Profits were ahead even though turnover stayed flat at €110 million, largely thanks to better cost management and an improved product mix.
The society, which is based in Tipperary Town, generated cash inflows of €3 million during the year to December and splashed out almost €1.5 million on capital expenditure. It said “continued prudent management” of its finances meant the balance sheet remained strong, with no net borrowings at year end. Shareholders’ funds stood at €24 million, down slightly from €23 million the previous year.
Speaking at the society’s annual general meeting, chairman Sean Murray said the increased profits were delivered despite adverse changes in EU support structures.
Better control of costs and greater balance in the society’s portfolio of products and businesses, coupled with the ability to hold milk prices steady, were the key drivers that benefited the bottom line.
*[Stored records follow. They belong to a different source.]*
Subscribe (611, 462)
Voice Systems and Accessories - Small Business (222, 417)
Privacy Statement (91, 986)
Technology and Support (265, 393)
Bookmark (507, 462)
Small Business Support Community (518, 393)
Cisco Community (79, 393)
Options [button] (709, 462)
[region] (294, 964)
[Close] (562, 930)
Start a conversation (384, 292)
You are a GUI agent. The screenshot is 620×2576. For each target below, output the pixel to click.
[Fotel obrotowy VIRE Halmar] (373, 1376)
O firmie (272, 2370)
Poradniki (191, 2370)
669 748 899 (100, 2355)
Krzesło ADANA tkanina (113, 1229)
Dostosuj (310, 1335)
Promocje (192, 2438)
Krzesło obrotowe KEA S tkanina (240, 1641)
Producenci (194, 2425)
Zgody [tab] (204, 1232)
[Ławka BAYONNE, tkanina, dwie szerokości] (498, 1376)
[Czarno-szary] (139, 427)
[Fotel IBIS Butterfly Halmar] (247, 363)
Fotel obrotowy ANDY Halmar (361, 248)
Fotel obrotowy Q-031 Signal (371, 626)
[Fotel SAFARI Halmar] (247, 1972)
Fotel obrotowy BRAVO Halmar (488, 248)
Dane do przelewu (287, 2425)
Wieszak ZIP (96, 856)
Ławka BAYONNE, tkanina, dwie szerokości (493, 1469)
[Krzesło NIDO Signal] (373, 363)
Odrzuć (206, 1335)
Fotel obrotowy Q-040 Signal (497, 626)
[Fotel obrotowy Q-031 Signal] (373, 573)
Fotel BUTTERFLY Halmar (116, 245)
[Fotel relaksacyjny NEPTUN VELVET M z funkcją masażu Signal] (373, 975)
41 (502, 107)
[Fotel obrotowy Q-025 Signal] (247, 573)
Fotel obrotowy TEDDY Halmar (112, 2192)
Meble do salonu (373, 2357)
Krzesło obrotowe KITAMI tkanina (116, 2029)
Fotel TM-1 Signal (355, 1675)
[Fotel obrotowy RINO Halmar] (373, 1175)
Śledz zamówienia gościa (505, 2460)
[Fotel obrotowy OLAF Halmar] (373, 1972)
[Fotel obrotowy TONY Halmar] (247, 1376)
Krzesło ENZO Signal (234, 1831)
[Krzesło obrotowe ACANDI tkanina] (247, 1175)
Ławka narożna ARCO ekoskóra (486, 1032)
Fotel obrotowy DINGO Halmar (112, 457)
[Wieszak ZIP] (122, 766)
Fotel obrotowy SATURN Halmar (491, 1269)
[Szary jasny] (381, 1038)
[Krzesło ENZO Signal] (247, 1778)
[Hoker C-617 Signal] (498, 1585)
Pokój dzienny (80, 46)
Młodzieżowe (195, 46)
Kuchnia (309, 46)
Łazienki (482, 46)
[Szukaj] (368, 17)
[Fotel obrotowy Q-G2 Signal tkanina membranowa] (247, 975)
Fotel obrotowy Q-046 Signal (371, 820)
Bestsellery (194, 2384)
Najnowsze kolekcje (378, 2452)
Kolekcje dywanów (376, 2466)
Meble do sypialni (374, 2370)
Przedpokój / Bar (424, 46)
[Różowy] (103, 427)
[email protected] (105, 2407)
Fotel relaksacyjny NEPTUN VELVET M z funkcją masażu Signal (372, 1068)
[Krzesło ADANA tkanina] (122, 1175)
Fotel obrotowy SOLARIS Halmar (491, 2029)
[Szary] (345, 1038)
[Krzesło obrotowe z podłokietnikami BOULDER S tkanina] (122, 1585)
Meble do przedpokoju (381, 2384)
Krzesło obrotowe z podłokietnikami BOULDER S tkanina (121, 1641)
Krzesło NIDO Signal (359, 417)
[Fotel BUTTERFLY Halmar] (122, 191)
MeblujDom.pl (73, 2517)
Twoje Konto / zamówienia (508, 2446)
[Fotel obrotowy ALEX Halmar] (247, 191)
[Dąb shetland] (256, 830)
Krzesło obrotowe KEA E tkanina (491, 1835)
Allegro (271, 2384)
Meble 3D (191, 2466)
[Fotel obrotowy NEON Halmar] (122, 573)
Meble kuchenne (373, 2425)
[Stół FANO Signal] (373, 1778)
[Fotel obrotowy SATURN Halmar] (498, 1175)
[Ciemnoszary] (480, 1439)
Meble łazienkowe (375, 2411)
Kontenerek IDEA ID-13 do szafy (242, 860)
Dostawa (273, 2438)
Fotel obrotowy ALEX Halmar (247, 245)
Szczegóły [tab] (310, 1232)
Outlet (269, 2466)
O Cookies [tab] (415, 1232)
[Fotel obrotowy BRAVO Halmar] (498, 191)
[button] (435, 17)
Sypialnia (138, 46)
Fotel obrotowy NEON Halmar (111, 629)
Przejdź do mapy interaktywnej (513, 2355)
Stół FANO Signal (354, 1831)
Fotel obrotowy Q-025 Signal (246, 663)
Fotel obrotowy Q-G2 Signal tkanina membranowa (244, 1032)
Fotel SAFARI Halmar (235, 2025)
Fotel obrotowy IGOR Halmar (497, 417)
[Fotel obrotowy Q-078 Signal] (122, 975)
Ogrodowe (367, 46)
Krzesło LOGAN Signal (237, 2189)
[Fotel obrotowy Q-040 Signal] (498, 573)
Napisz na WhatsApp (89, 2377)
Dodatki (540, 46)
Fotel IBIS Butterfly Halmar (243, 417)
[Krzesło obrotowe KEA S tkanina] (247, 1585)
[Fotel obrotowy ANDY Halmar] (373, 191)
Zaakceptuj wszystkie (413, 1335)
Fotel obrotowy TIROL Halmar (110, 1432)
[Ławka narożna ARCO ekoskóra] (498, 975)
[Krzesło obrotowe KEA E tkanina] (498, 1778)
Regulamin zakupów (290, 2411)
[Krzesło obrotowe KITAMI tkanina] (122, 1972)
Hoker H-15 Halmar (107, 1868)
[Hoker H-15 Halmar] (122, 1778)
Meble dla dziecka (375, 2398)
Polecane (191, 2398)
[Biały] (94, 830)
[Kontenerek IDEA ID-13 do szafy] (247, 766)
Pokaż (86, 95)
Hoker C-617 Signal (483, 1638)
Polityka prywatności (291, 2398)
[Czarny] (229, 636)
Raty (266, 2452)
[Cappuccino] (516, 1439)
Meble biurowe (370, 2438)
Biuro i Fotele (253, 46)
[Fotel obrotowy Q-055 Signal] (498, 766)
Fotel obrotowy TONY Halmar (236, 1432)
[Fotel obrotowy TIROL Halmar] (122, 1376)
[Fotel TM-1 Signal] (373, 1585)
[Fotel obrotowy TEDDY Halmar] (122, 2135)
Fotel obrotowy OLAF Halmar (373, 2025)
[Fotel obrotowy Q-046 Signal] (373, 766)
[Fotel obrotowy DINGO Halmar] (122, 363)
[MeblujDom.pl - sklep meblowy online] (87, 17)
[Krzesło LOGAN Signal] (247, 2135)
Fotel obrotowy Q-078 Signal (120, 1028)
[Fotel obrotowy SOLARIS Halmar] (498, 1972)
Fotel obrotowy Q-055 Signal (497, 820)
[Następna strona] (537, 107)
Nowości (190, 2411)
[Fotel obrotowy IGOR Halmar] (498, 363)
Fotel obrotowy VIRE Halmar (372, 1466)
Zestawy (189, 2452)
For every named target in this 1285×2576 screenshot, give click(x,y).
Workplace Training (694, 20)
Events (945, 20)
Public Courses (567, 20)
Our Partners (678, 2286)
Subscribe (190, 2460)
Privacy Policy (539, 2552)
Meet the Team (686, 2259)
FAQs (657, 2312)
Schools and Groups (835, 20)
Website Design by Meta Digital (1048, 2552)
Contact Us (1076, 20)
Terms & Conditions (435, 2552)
The co-op’s French subsidiary, the Dijon-based Tippagral, would continue to play a part in extending the co-op’s cheese business.
Mr Murray warned, however, that falling margins were inevitable in the milk business thanks to further cuts in EU supports. But he remained upbeat about the medium term prospects for milk, which he said had “very positive possibilities” despite being volatile in the short term.
General manager Tim Dullea said Brussels-inspired policies on milk management were causing unnecessary hardship among dairy farmers and hurting their incomes.
These policies could have long-term effects on the stability of markets for diversified dairy products.
Mr Murray is due to step down as chairman and retire from the co-op’s board shortly. He paid tribute to his predecessors and said he was honoured and proud to have served on the co-op’s board for nearly 30 years.
“I have encountered the true co-operative ethos and I have great confidence that it will fortify and endure the society in the challenges ahead,” he said.